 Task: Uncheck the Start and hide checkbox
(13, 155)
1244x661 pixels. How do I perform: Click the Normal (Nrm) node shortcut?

==

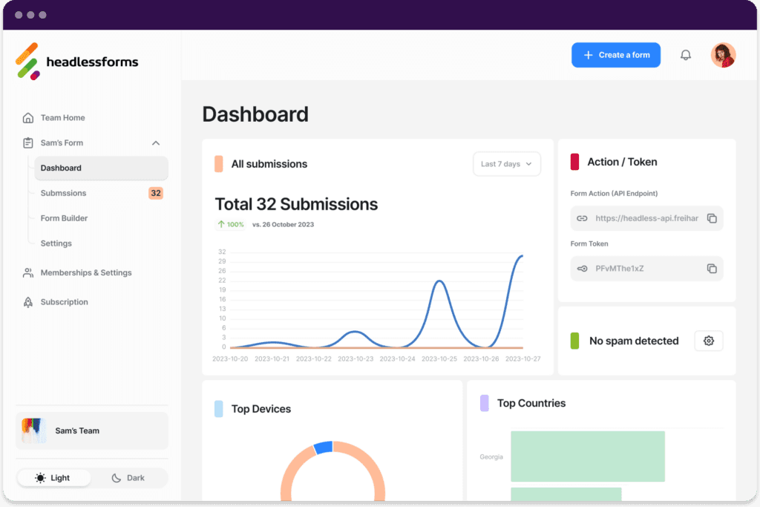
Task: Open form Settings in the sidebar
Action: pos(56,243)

▶ Work instruction: Reproduce word for word the material above, starting with the line that has "Task: Uncheck the Start and hide checkbox" and stopping after the line that has "1244x661 pixels. How".

▶ Written response:
 Task: Uncheck the Start and hide checkbox
(13, 155)
1244x661 pixels. How do I perform: Click the Normal (Nrm) node shortcut?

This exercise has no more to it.